Ricardo Cleofas

Personal information
- Born: February 9, 1951 (age 75)
- Listed height: 5 ft 11 in (180 cm)
- Listed weight: 161 lb (73 kg)

Career information
- College: Ateneo

Career history
- YCO Painters

= Ricardo Cleofas =

Filipino basketball player (born 1951)

Ricardo "Joy" B. Cleofas (born February 9, 1951) is a Filipino retired basketball player.

Cleofas played college ball for the Ateneo de Manila University under coach Nilo Verona. He led Ateneo to a runner-up finish in his first year together with Marte Samson. The Blue Eagles became NCAA champions in 1969 and among his teammates were Samson, Chito Afable, Jun Ross and Francis Arnaiz. After college, he played in the Manila Industrial and Commercial Athletic Association for the YCO Painters. That same year, YCO garnered the National Seniors and Panamin tournament.

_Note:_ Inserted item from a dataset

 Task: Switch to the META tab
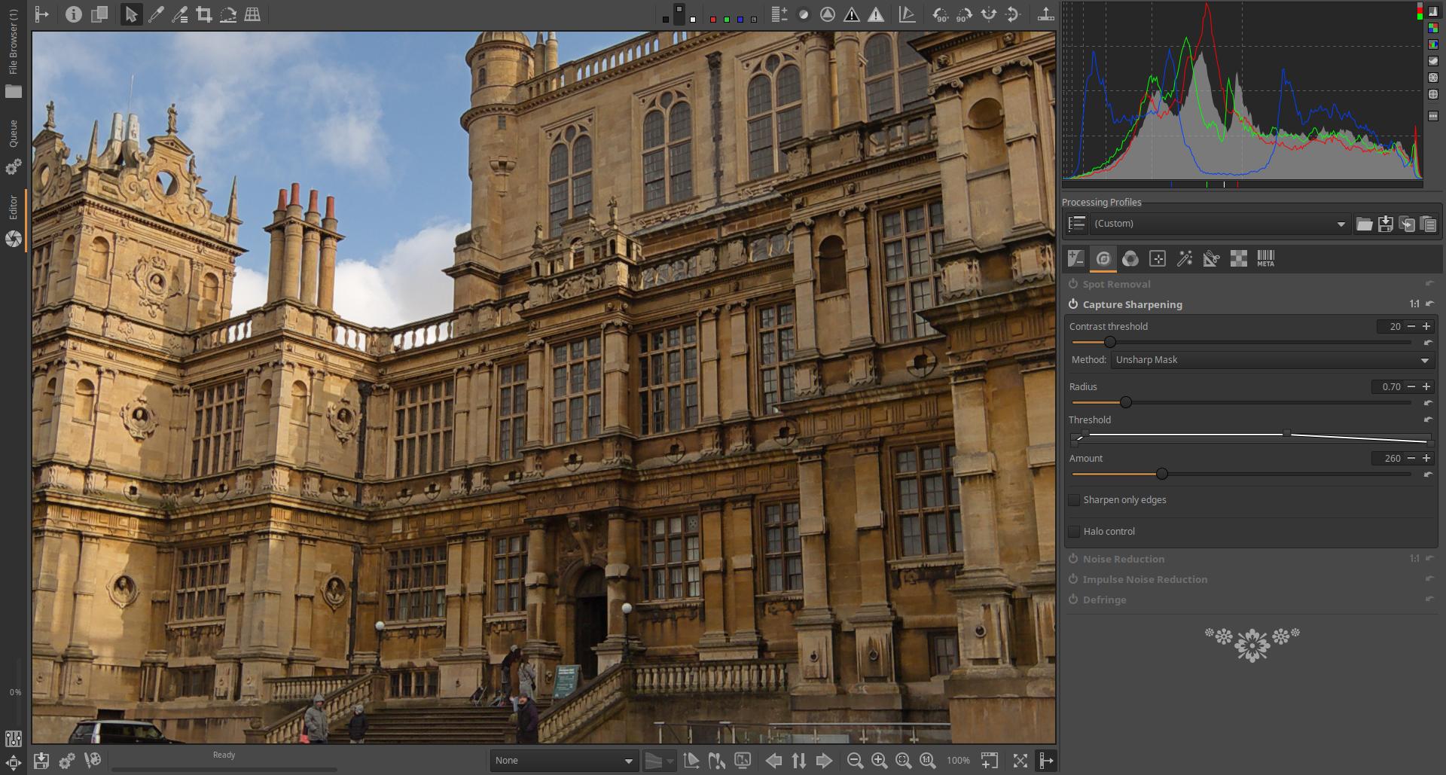(1265, 259)
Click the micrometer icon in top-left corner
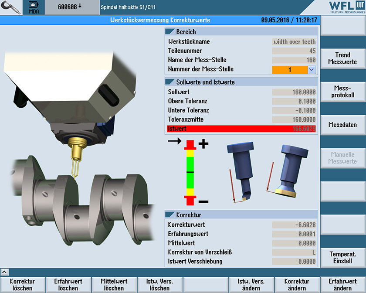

Cleofas represented the Philippines in the first Youth team in 1970 that won the first ABC Youth Tournament. Cleofas also appeared at the Olympic Games as a member of the Philippines men's national basketball team in the Munich Olympics. The 1973 Asian Basketball Confederation and the 1974 World Basketball Confederation in Puerto Rico. Joy entered the pro league in the Philippine Basketball Association as a pioneer, playing for Tanduay. As a player, he was known for his ability to shoot from great distances, his accurate passing, and his hustle.